Le chef du cabinet d’union libyen sommé de quitter Tripoli

Le chef du gouvernement d’union nationale libyen soutenu par l’ONU est arrivé mercredi à Tripoli mais les autorités non reconnues l’ont aussitôt sommé de partir, un bras de fer qui fait craindre une escalade de la crise.

Quelques heures après l’arrivée de Fayez al-Sarraj dont le gouvernement est contesté par les deux autorités rivales en Libye, des tirs intermittents dont on ignorait l’origine étaient entendus en soirée dans la capitale Tripoli.

Les artères principales ont été bloquées par des membres de groupes armés, certains en uniforme et d’autres en civil munis de kalachnikovs, arrivés à bord de véhicules militaires. Pris de panique, les habitants sont vite rentrés chez eux et les commerces et les cafés ont baissé leurs rideaux.

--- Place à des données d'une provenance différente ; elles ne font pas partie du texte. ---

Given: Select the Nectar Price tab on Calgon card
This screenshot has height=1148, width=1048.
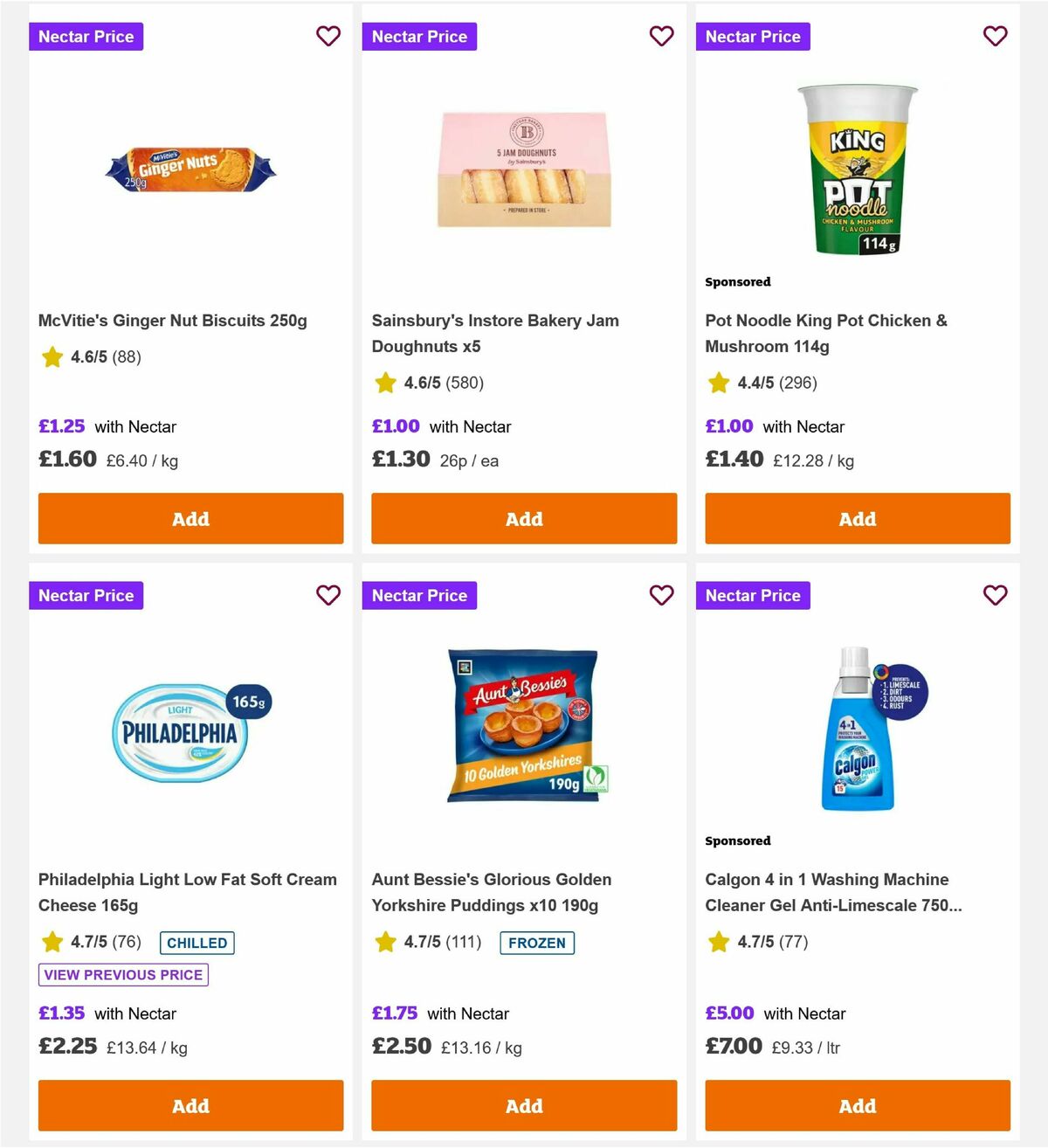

La venue de M. Sarraj fait craindre aux habitants de Tripoli des affrontements entre partisans des autorités non reconnues installées par la coalition de milices de Fajr Libya et ceux favorables au gouvernement d’union.

Ce dernier est rejeté aussi bien par le cabinet et le Parlement de Fajr Libya à Tripoli, que par ceux installés dans l’Est, même si certains de leurs membres lui ont apporté leur soutien.

"Ceux qui sont entrés illégalement et clandestinement doivent se rendre ou revenir sur leurs pas", sinon ils devront "assumer les conséquences légales", a déclaré dans une allocution télévisée, Khalifa el-Ghwell, chef du gouvernement non reconnu, en dénonçant comme "illégal" le gouvernement de M. Sarraj.

De son côté, le vice-président du congrès général national (CGN, parlement non reconnu) Awad Abdelsadeq, a affirmé que M. Sarraj et les membres du Conseil présidentiel "sont entrés illégalement" en Libye "avec l’aide de soldats et de quelques traîtres".

– La priorité à la ‘réconciliation’ –

M. Sarraj, également président du Conseil présidentiel (CP), est arrivé avec six des membres du CP depuis la Tunisie à la base navale de Tripoli à bord d’un bateau militaire libyen escorté de navires, selon la page officielle Facebook du CP.

Il a été accueilli par des hauts gradés de la marine vêtus d’uniformes bleu foncé et portant des casquettes blanches et des responsables locaux, dont Aref el-Khoja, ministre de l’Intérieur du gouvernement de Fajr Libya, signe d’une division au sein des autorités de Tripoli.

Dans une brève allocution, M. Sarraj s’est engagé à faire de la "réconciliation et du règlement de la crise sécuritaire et économique" sa priorité.

Alors que l’enceinte extérieure de la base est gardée par des véhicules armés de batteries antiaériennes et arborant le sceau du ministère de l’Intérieur, des hommes armés en civil assuraient la protection de Fayez el-Sarraj. On ignorait dans l’immédiat où siègera son gouvernement.

L’ONU, l’Union européenne, l’Italie et la France ont pour leur part salué l’arrivée de M. Sarraj, après avoir exprimé pendant des mois leur souhait de traiter avec une autorité unifiée en Libye pour sortir le pays du chaos et faire face à la montée en puissance du groupe jihadiste Etat islamique (EI).

L’émissaire de l’ONU en Libye, Martin Kobler, s’est félicité d’une "étape importante dans la transition démocratique en Libye" et appelé à un transfert de pouvoir "pacifique".

– ‘Décision courageuse’ –

L’Union européenne a elle estimé crucial "pour les institutions et parties prenantes libyennes de montrer leur soutien et travailler" avec le gouvernement d’union.

La France a salué une "décision courageuse" pour la Libye, livrée aux milices depuis la révolte qui a chassé le dictateur Mouammar Kadhafi du pouvoir.

Dès l’arrivée de M. Sarraj à Tripoli, des habitants avaient laissé éclater leur joie en klaxonnant dans les rues du centre-ville. Les Tripolitains espèrent que le CP "pourra servir le pays et son peuple", a écrit Najiya sur la page Facebook du gouvernement.

Alors que le pays est en proie aux violences et aux luttes de pouvoir avec une multitude de milices armées, la situation peut déraper si M. Sarraj restait dans la capitale, selon les observateurs.

Le gouvernement d’union a été mis en place après un accord politique signé fin 2015 au Maroc, sous l’égide de l’ONU, par des députés des deux Parlements rivaux et ce, malgré l’opposition des chefs de ces institutions.

Pour être officiellement investi, il devait obtenir la confiance du Parlement de Tobrouk. Après plusieurs échecs faute de quorum, l’entrée en fonction du gouvernement a finalement été proclamée le 12 mars sur la base d’un communiqué de soutien publié par une centaine de parlementaires de Tobrouk (sur 198).